◆ **Exercise**:
Report each line in the data below that contains the string "resolution", treating uppercase and lowercase letters as different.

◆ **Dataset rows**:
* START *

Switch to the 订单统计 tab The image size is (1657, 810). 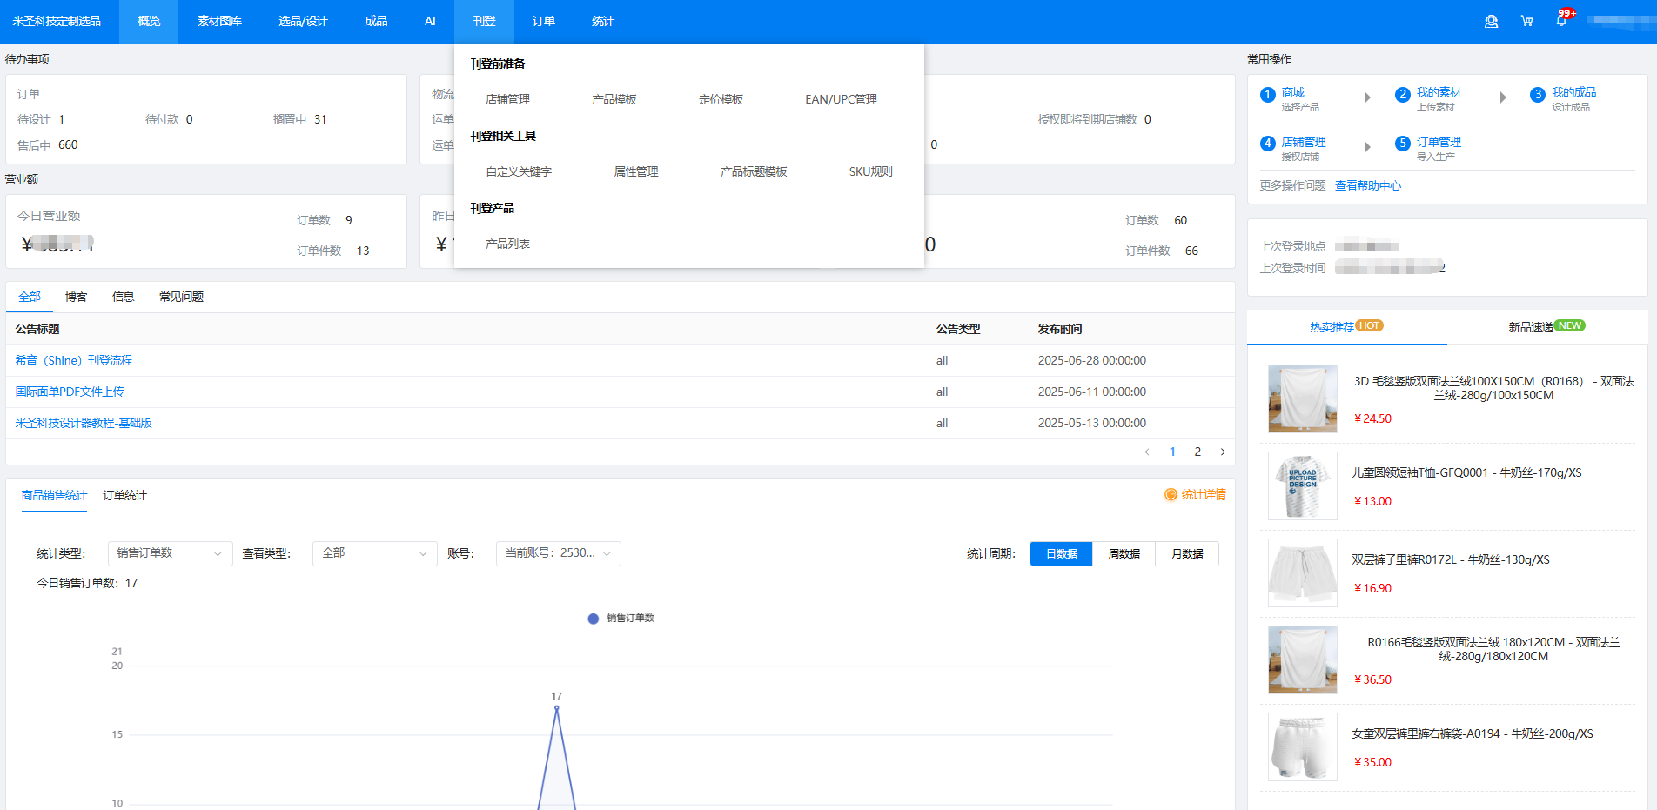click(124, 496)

* END *
* START *

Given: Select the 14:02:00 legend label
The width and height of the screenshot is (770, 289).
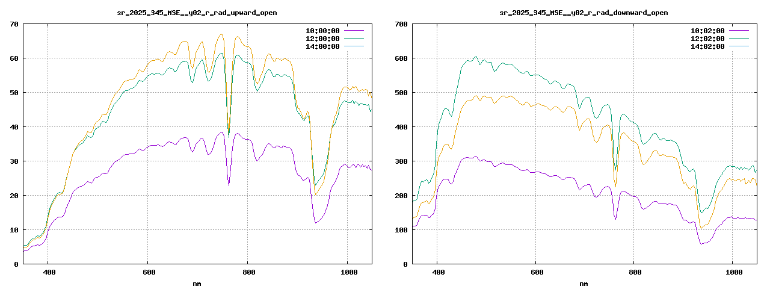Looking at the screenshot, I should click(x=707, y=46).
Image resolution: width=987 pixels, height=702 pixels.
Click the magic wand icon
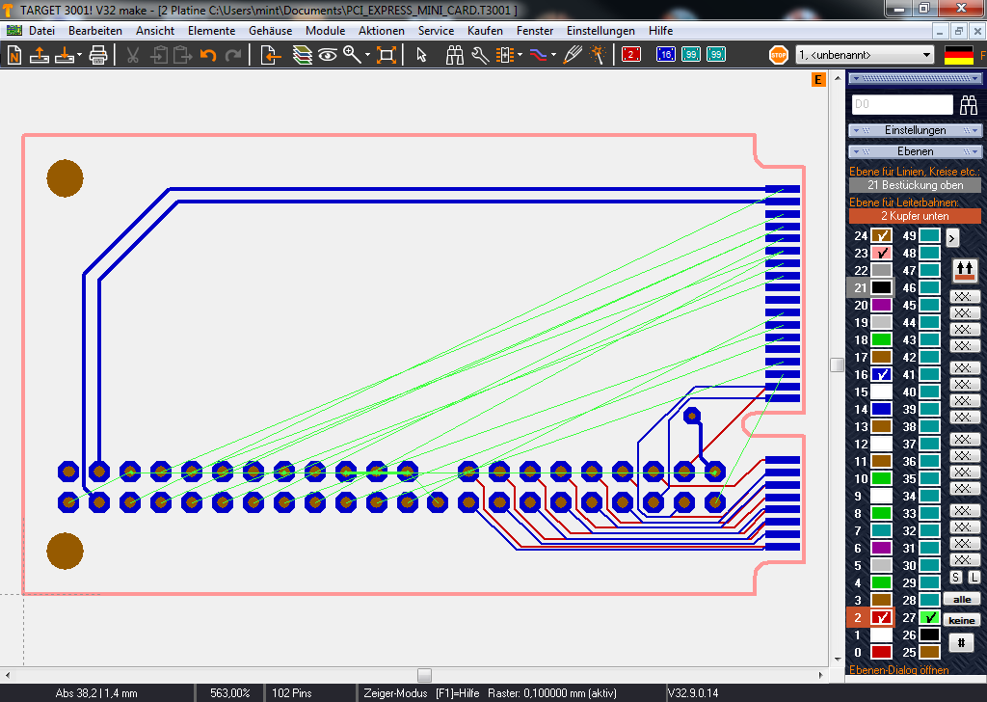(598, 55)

* END *
* START *

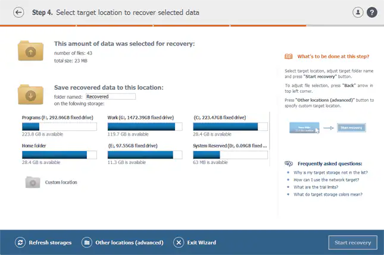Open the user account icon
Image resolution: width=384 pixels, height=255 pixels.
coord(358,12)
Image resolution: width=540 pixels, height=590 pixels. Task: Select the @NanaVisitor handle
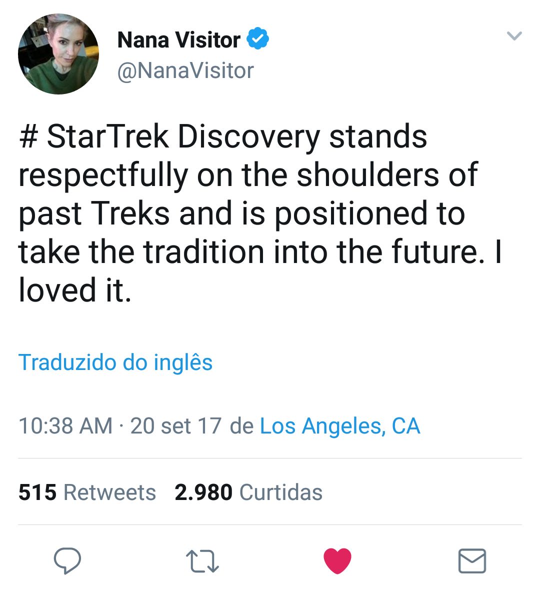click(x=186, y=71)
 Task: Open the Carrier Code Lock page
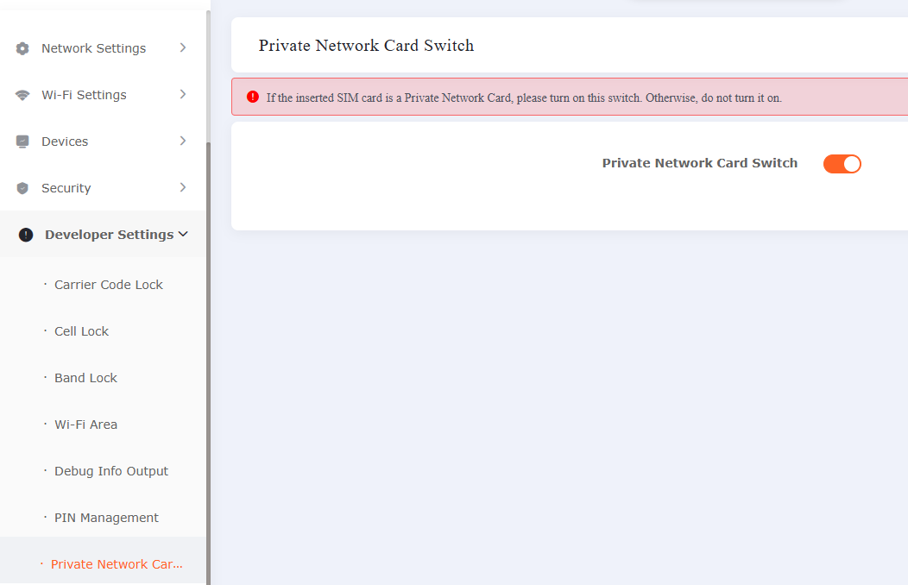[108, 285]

* END *

◆ **The output**:
Image resolution: width=987 pixels, height=702 pixels.
Image resolution: width=384 pixels, height=255 pixels.
Image resolution: width=540 pixels, height=590 pixels. Task: Select the @NanaVisitor handle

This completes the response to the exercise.